WORK TO DO: Rewrite the paragraph starting "It seems like libvirt would be" from the file descriptor thread below as a short bulleted list of its main points.

PASSAGE TO READ:
Re: [Qemu-devel] [PATCH v4 0/7] file descriptor passing using pass-fd

[Date Prev][Date Next][Thread Prev][Thread Next][Date Index][Thread Index]

 





On 07/02/2012 06:02 PM, Corey Bryant wrote:


On 06/26/2012 06:54 PM, Eric Blake wrote:
On 06/26/2012 04:28 PM, Corey Bryant wrote:

With this proposed series, we have usage akin to:

    1. pass_fd FDSET={M} -> returns a string "/dev/fd/N" showing
QEMU's
       view of the FD
    2. drive_add file=/dev/fd/N
    3. if failure:
         close_fd "/dev/fd/N"

In fact, there are more steps:

4. use it successfully
5. close_fd "/dev/fd/N"

I think it would well be possible that qemu just closes the fd when
it's
not used internally any more.

pass-fd could have a flag indicating qemu to do that.


It seems like libvirt would be in a better position to understand when a
file is no longer in use, and then it can call close_fd.  No?  Of course
the the only fd that needs to be closed is the originally passed fd. The
dup'd fd's are closed by QEMU.

The more we discuss this, the more I'm convinced that commands like
'block-commit' that will reopen a file to change from O_RDONLY to O_RDWR
will need to have an optional argument that says the name of the file to
reopen.  That is, I've seen three proposals:

Proposal One: enhance every command to take an fd:name protocol.
PRO: Successful use of a name removes the fd from the 'getfd' list.
CON: Lots of commands to change.
CON: The command sequence is not atomic.
CON: Block layer does not have a file name tied to the fd, so the reopen
operation also needs to learn the fd:name protocol, but since we're
already touching the command it's not much more work.
USAGE:
1. getfd FDSET={M}, ties new fd to "name"
2. drive_add fd=name - looks up the fd by name from the list
3a. on success, fd is no longer in the list, drive_add consumed it
3b. on failure, libvirt must call 'closefd name' to avoid a leak
4. getfd FDSET={M2}, ties new fd to "newname"
5. block-commit fd=newname - looks up fd by name from the list
6a. on success, fd is no longer in the list, block-commit consumed it
6b. on failure, libvirt must call 'closefd newname' to avoid a leak

Proposal Two: Create a permanent name via 'getfd' or 'pass-fd', then
update that name to the new fd in advance of any operation that needs to
do a reopen.
PRO: All other commands work without impact by using qemu_open(), by
getting a clone of the permanent name.
CON: The permanent name must remain open as long as qemu might need to
reopen it, and reopening needs the pass-fd force option.
CON: The command sequence is not atomic.
USAGE:
1. pass_fd FDSET={M} -> returns an integer N (or a string "/dev/fd/N")

RAW DATA:
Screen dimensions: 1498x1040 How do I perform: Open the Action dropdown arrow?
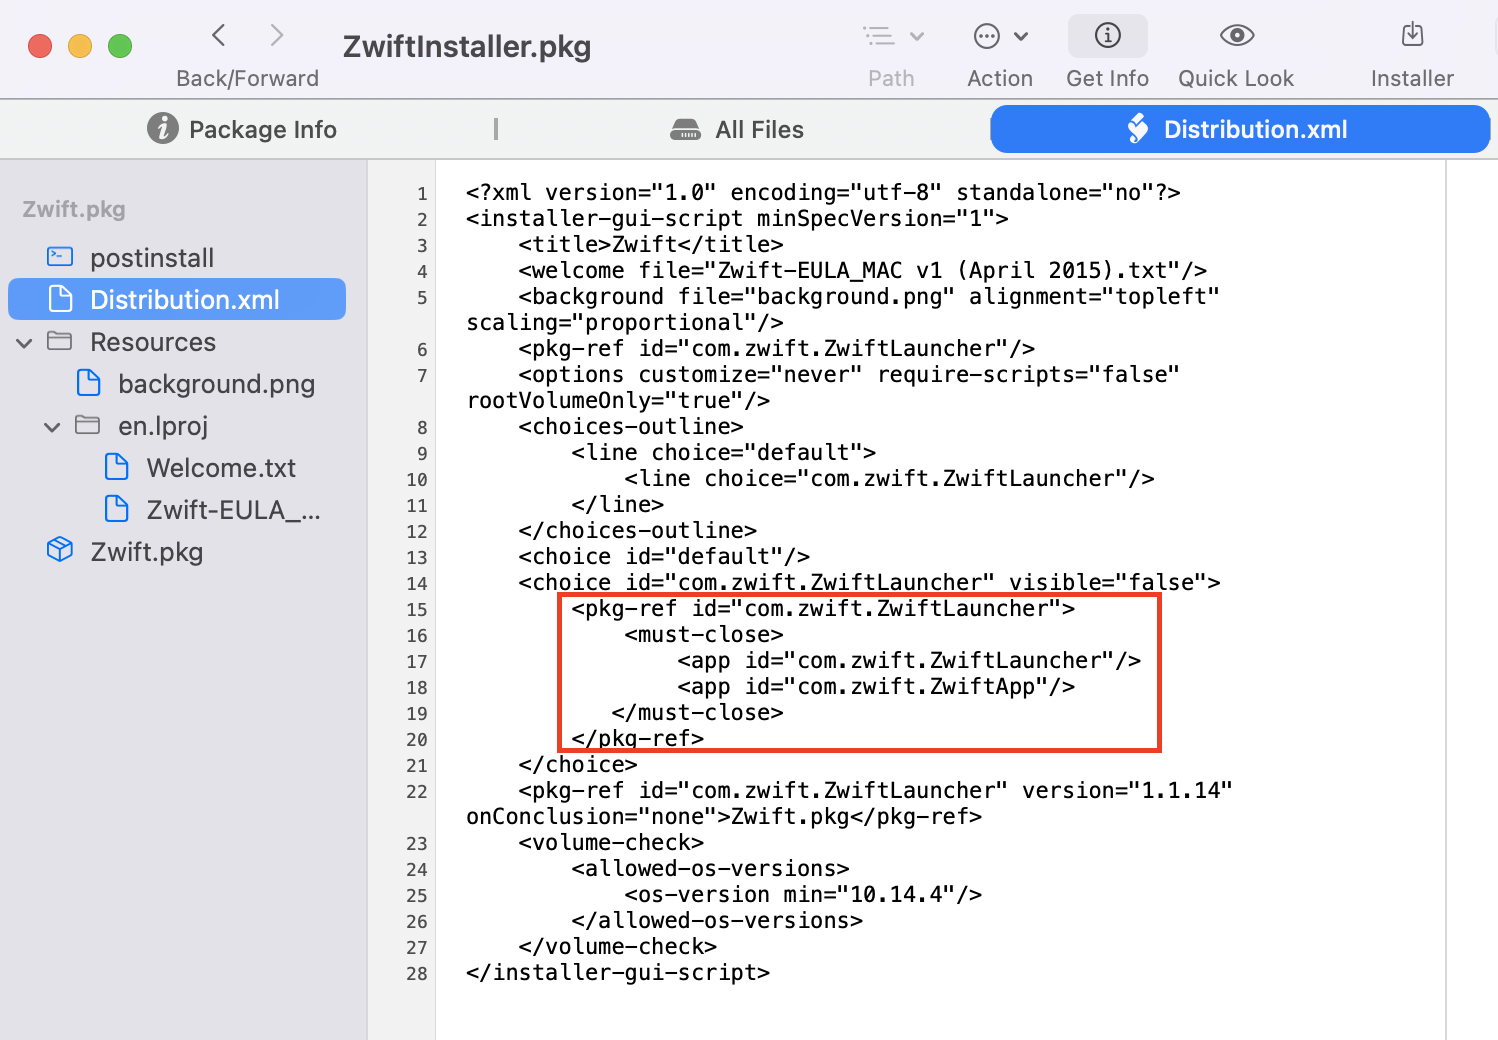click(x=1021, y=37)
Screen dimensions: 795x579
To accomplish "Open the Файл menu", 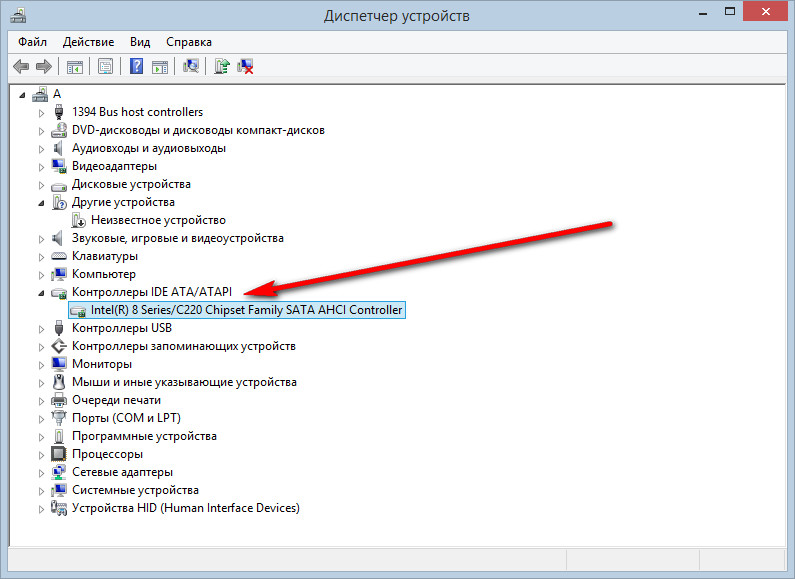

PROBLEM SOLUTION:
- libvirt is likely better placed to know when a file is no longer in use, and can then call close_fd.
- Only the originally passed fd needs to be closed.
- QEMU closes the dup'd fds itself.